Abstract

β-Estradiol 17-(β-d-glucuronide) (E₂17G) is a well known cholestatic agent and substrate of multidrug resistance-associated protein 2 (Mrp2), whereas β-estradiol 3-(β-d-glucuronide) (E₂3G) is a noncholestatic regioisomer of E₂17G with unknown transport properties. The purpose of this study was to compare and contrast the Mrp2-mediated transport of E₂17G and E₂3G. The full coding region of rat Mrp2 was cloned into the baculovirus genome, the recombinant baculovirus used to infect Sf9 cells, and ATP-dependent transport of ³H-E₂3G and ³H-E₂17G in Sf9 cell membranes was characterized.

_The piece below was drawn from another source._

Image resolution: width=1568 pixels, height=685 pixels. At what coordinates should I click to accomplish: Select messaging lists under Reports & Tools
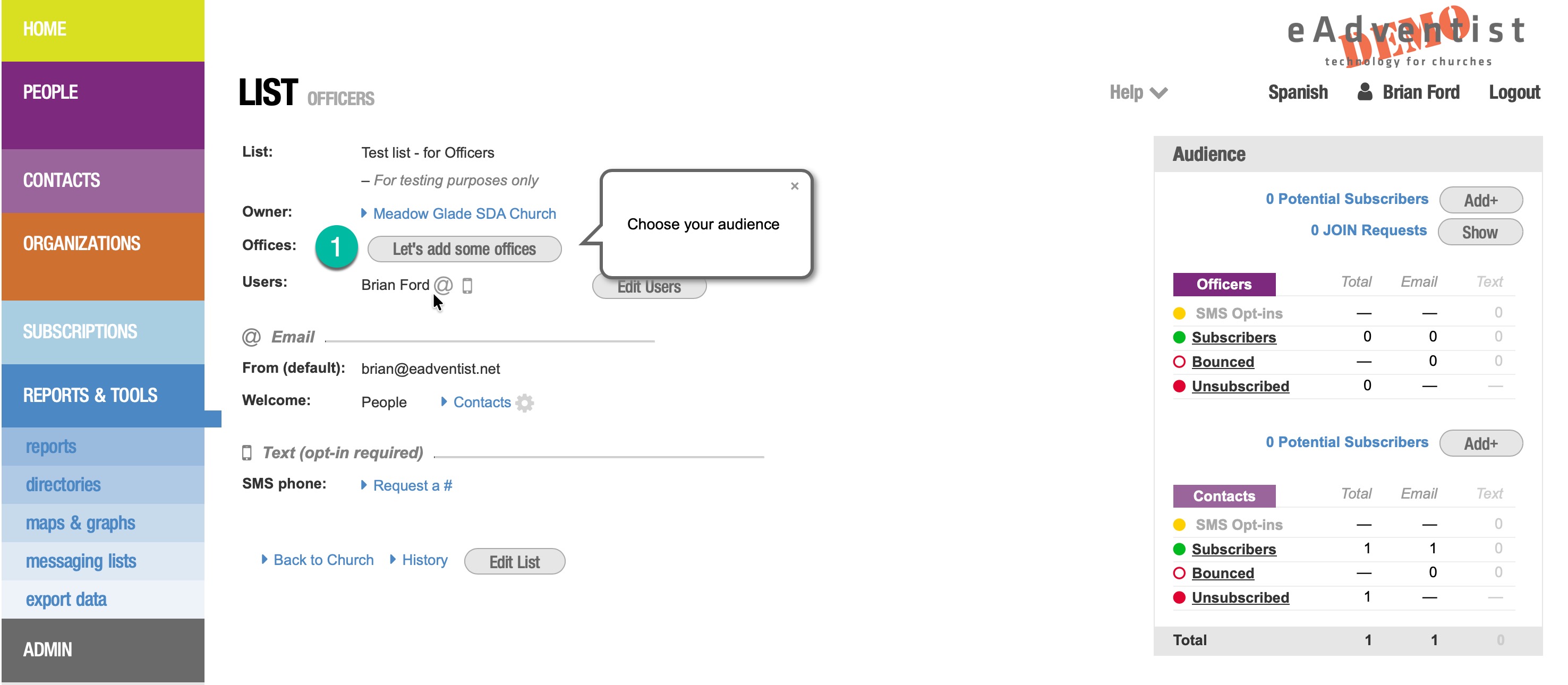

Mrp2 transported E₂3G into an osmotically sensitive space, requiring ATP, with S₅₀ = 55.7 μM, V_max = 326 pmol·mg^-1·min^-1, and a Hill coefficient of 0.88. ATP-dependent Mrp2-mediated E₂17G transport was markedly stimulated at high E₂17G concentrations, consistent with positive cooperativity (Hill coefficient 1.5). E₂17G (5-125 μM) increased S₅₀ but not V_max for E₂3G transport, consistent with competitive inhibition. E₂3G (0.4-400 μM) completely, potently (IC₅₀ = 14.2 μM), and competitively inhibited E₂17G transport, but E₂17G (0.01-250 μM) inhibited only 53% of E₂3G transport (IC₅₀ = 33.4 μM). Estriol 16α-(β-d-glucuronide) potently and completely inhibited transport of E₂3G (IC₅₀ = 2.23 μM), as did β-estradiol 3-sulfate 17-(β-d-glucuronide) (5-50 μM). In summary, E₂17G binds not only to an Mrp2 transport site, but also to an allosteric site that activates Mrp2 with positive cooperativity, thus activating its own transport and potentially that of other Mrp2 substrates, such as E₂3G. The noncholestatic E₂3G is an Mrp2 substrate and competes with E₂17G for transport, but does not activate the allosteric site.